» Jobs:
1. Reproduce the passage of the Kubernetes networking text from "The overlay mechanism" up to and including "without encapsulation (Calico)".
2. List every overlay mechanism that the Kubernetes networking text names for pod-to-pod traffic across nodes.

» Source:

Networking
Networking General
Kubernetes networking model, IP ranges, pod networking, veth pairs, and bridges.
Kubernetes Networking Model
Every Kubernetes cluster must satisfy these fundamental requirements:
- Pod-to-Pod: Every pod can communicate with every other pod without NAT
- Node-to-Pod: Agents on a node (e.g., kubelet) can communicate with all pods on that node
- Pod IP consistency: A pod sees its own IP the same way other pods see it
All of this is implemented by the CNI plugin (see CNI)
IP Address Ranges
Kubernetes uses three distinct IP ranges that must not overlap:
| Range | Purpose | Configured via |
|---|---|---|
| Node network | IP addresses for nodes themselves | Infrastructure / DHCP |
| Pod CIDR | IP addresses for pods | --cluster-cidr on controller-manager |
| Service CIDR | Virtual IPs for services | --service-cluster-ip-range on kube-apiserver |
# check pod CIDR
kubectl cluster-info dump | grep -m 1 cluster-cidr
# check service CIDR
cat /etc/kubernetes/manifests/kube-apiserver.yaml | grep service-cluster-ip-range
# check per-node pod CIDR allocation
kubectl get nodes -o jsonpath='{range .items[*]}{.metadata.name}{"\t"}{.spec.podCIDR}{"\n"}{end}'
Pod Networking
How Pods Get IPs
- Kubelet invokes the CNI plugin when a pod is scheduled on a node
- The CNI plugin allocates an IP from the node's pod CIDR range
- The CNI plugin sets up a veth pair — one end in the pod's network namespace, one on the node
- The pod-side veth becomes
eth0inside the pod - The node-side veth connects to a bridge (e.g.,
cni0,cbr0) or overlay network
Pod-to-Pod Communication
Same node:
Pod A (eth0) → veth → bridge (cni0) → veth → Pod B (eth0)
Different nodes:
Pod A (eth0) → veth → bridge → node network / overlay → bridge → veth → Pod B (eth0)
The overlay mechanism depends on the CNI plugin:
- VXLAN: encapsulates L2 frames in UDP (Flannel, Calico)
- IP-in-IP: encapsulates IP packets in IP (Calico)
- BGP: direct routing without encapsulation (Calico)
- WireGuard: encrypted tunnel (Calico, Cilium)
Linux Networking Fundamentals
Kubernetes networking builds on these Linux primitives:
Network Namespaces
- Each pod gets its own network namespace — isolated network stack (interfaces, routes, iptables)

» Data records:
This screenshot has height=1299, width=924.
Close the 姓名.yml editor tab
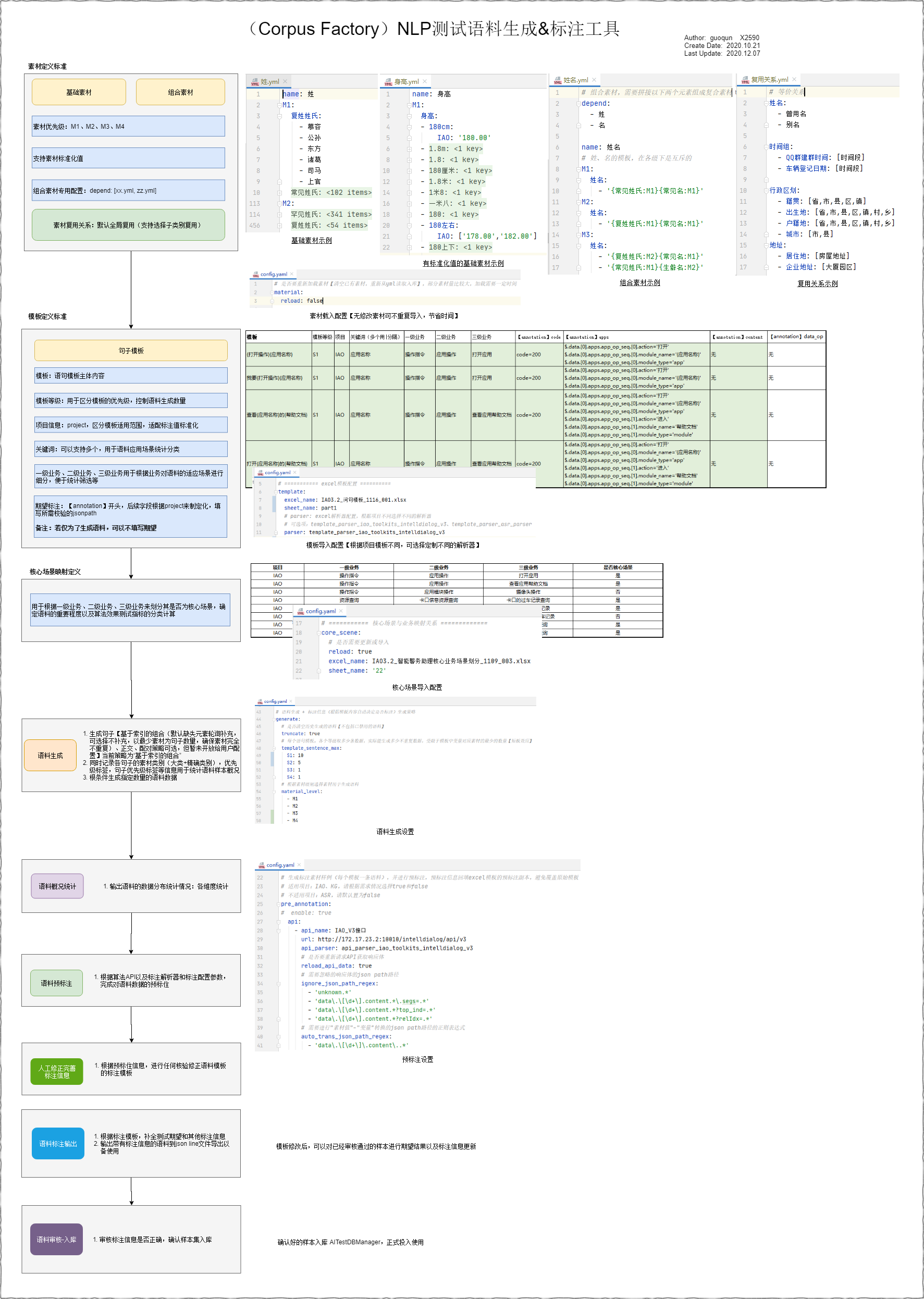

==

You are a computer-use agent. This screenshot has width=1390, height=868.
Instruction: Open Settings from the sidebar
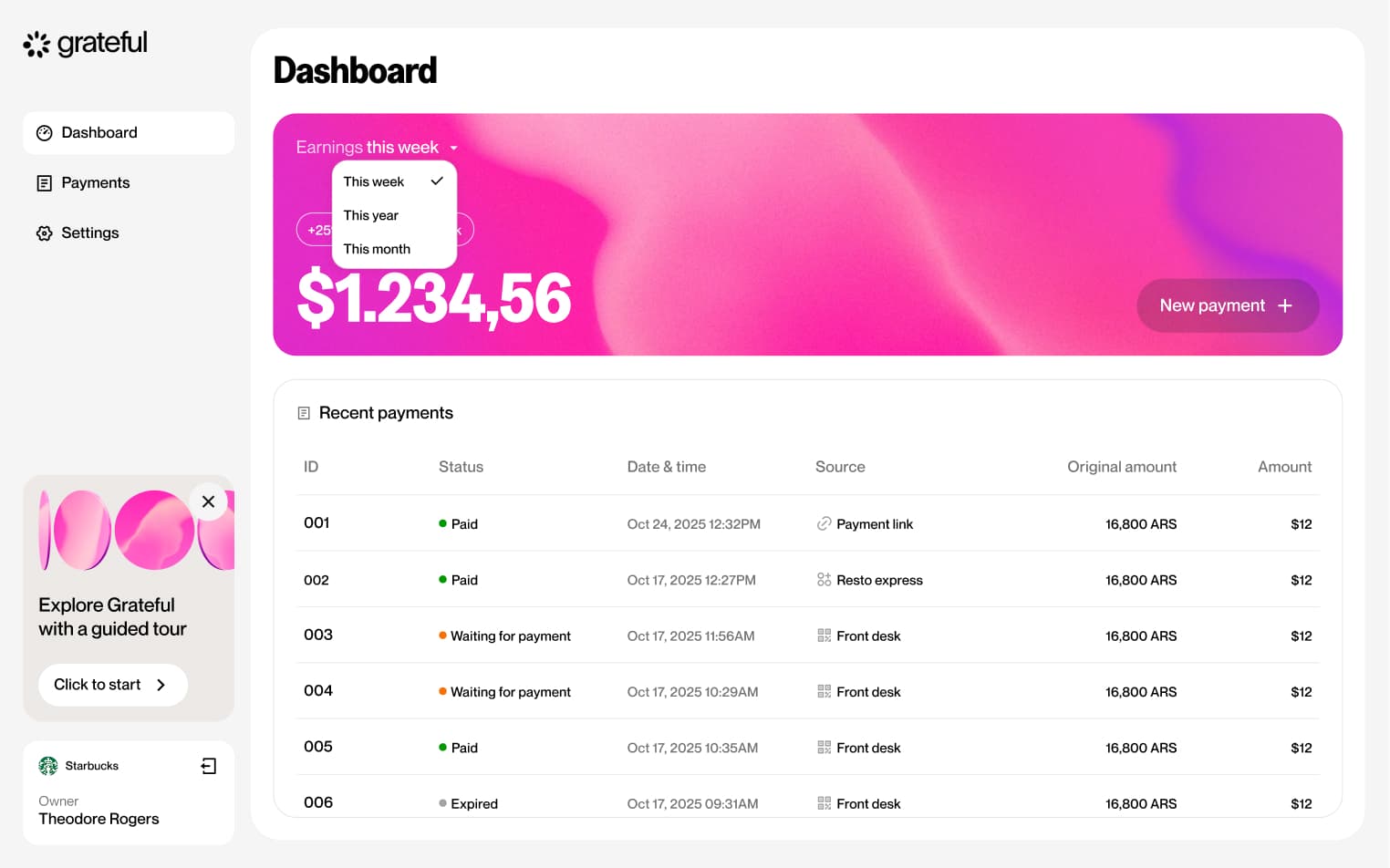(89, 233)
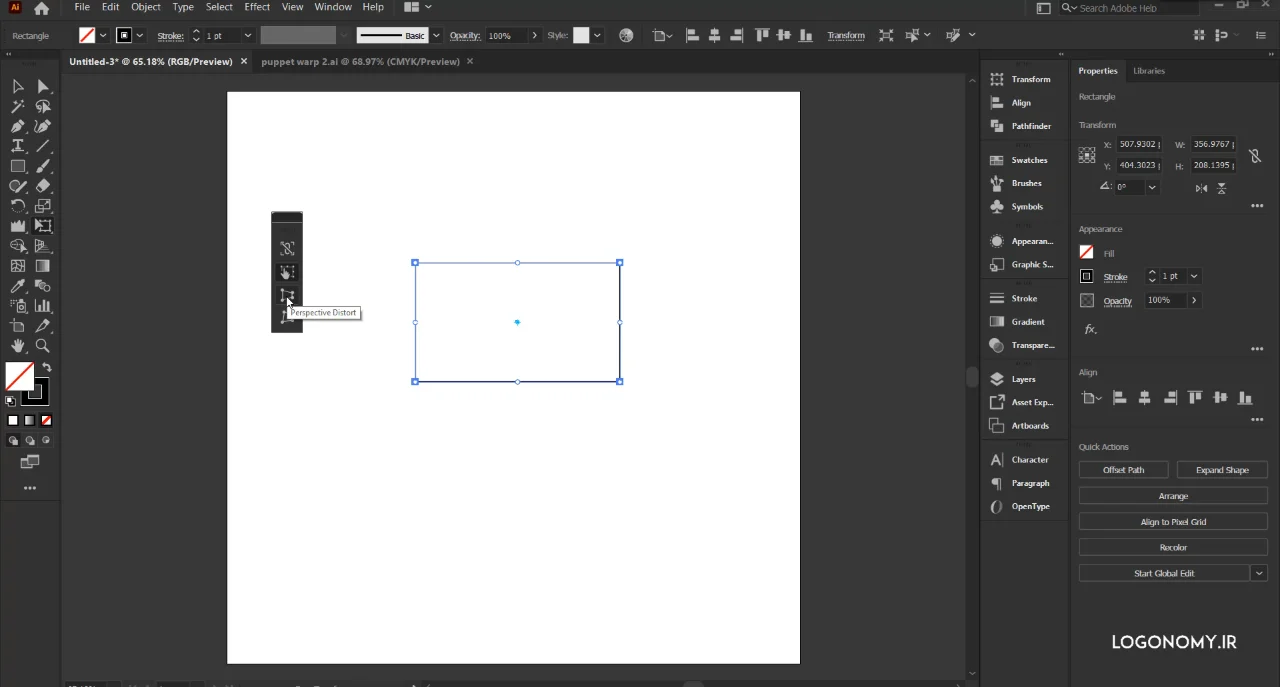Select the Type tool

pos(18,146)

» Results of the exercise:
1.
The overlay mechanism depends on the CNI plugin:
- VXLAN: encapsulates L2 frames in UDP (Flannel, Calico)
- IP-in-IP: encapsulates IP packets in IP (Calico)
- BGP: direct routing without encapsulation (Calico)

2. VXLAN, IP-in-IP, BGP, WireGuard